Que préconisions-nous ? Premièrement, la mise en place d’une fondation pour l’islam de France qui, contrairement à celle qui l’a précédée, ne traitera pas de questions cultuelles. Il nous paraît en effet constitutionnellement délicat, eu égard aux principes de la loi de 1905, d’attribuer à cette fondation des fonds publics si elle traite de questions cultuelles. En outre, la fondation initiale, qui procédait d’une juste aspiration, avait été un échec que nous ne voulions pas reproduire. Enfin, il nous semblait intéressant que cette fondation traitant de questions culturelles et sociales fût en mesure de créer un pont entre les musulmans de France et la République sans se cantonner aux seules questions cultuelles.

Cela a donné lieu à un débat, mais j’assume cette position, qui me conduit à apprécier la nomination, à la tête de cette fondation, d’un grand républicain. Il travaillera avec des musulmans issus de plusieurs courants et de plusieurs secteurs de la société afin que cette fondation incarne bien notre volonté de créer un lien indestructible entre les musulmans de France et la République.

Le fait qu’il s’y trouve des républicains non musulmans et des musulmans résolument républicains est le signe que, en France, l’appartenance à la République prévaut et que c’est elle qui permet toutes les autres appartenances. Cette nomination avait donc un sens politique et l’interprétation selon laquelle cette décision perpétue, avec les musulmans de France, une relation tirée d’une période de notre histoire n’ayant plus cours ne correspond pas du tout à notre intention, qui était même inverse.

Cette fondation pourra donc s’intéresser à des sujets aussi divers que les œuvres sociales, la découverte des œuvres de l’islam, ses aspects culturels et pourra aussi contribuer au financement de la formation profane des imams. En effet, tout ministre du culte formé reçoit une formation profane, laquelle peut être financée par des acteurs comme cette fondation – c’est le financement de la formation théologique qui est impossible.

Cette fondation doit être créée avant la fin de cette année. Sa constitution se passe bien ; Jean-Pierre Chevènement rassemble actuellement autour de lui l’ensemble des acteurs concernés dans un souci de dialogue et d’écoute ; toutes les étapes juridiques du processus sont respectées pour que notre but soit atteint.

La deuxième préconisation est la création d’une association cultuelle pour régler la question, qui nous préoccupe et que vous avez tous évoquée à juste titre, mesdames, messieurs les sénateurs : la transparence du financement des mosquées et de la formation des imams. Cette association cultuelle aura vocation à n’être dirigée que par des représentants du culte. L’État n’a pas à y participer, car cette affaire ne concerne que les représentants du culte musulman, définissant entre eux les modalités du financement des mosquées et de la formation des imams.

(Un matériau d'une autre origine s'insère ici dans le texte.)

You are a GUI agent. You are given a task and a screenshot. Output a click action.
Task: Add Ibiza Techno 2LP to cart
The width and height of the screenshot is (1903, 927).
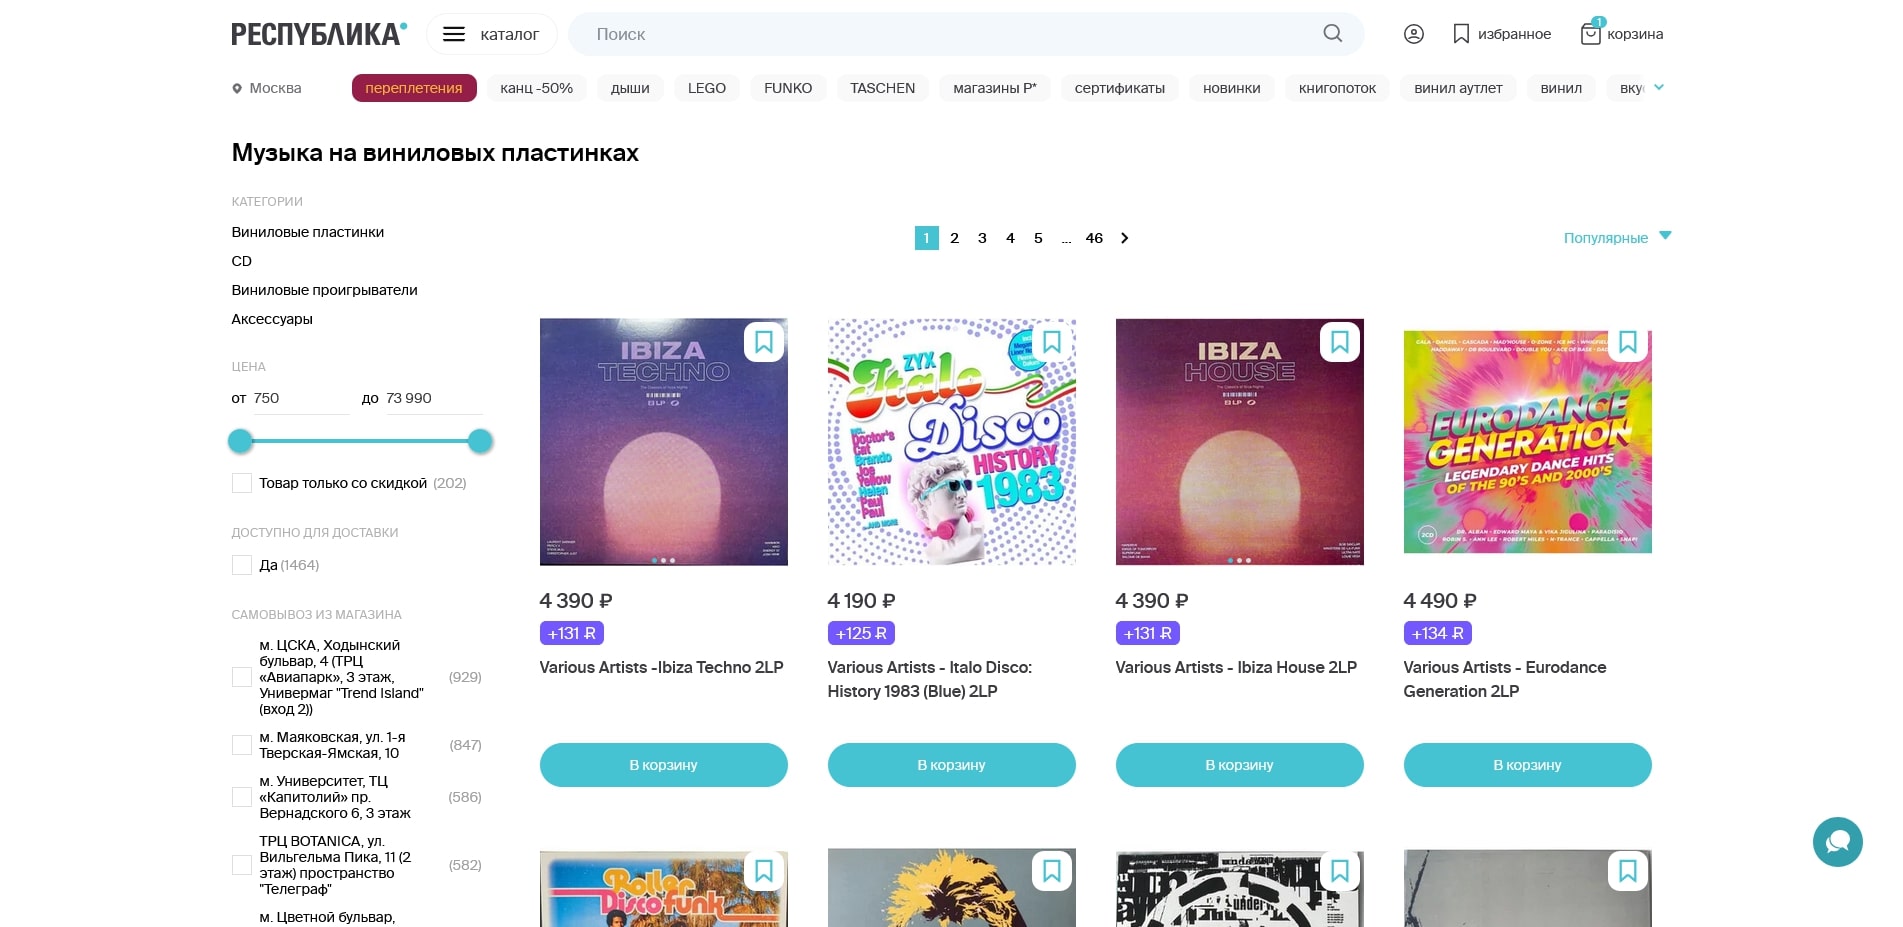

À ce sujet, plusieurs questions ont été posées.

Tout d’abord, la redevance ou la taxe sur le halal. Il n’est pas possible, comme l’un d’entre vous le suggérait, de financer par une telle taxe les mosquées ou la formation des imams, pour une raison constitutionnelle incontournable. En revanche, Mme Benbassa y insistait à juste titre, il est tout à fait possible de définir avec les acteurs de cette filière une modalité de leur contribution à l’association cultuelle de sorte à assurer les ressources de cette association et le financement par ses soins de la construction de mosquées ou de la formation des imams.

Quid, ensuite, des financements étrangers ? Tant la fondation que l’association ne recevront que des fonds français, mais, je le rappelle, l’interdiction complète du financement étranger pour le culte musulman n’est pas possible au regard des principes de notre droit puisque d’autres religions reçoivent des fonds étrangers.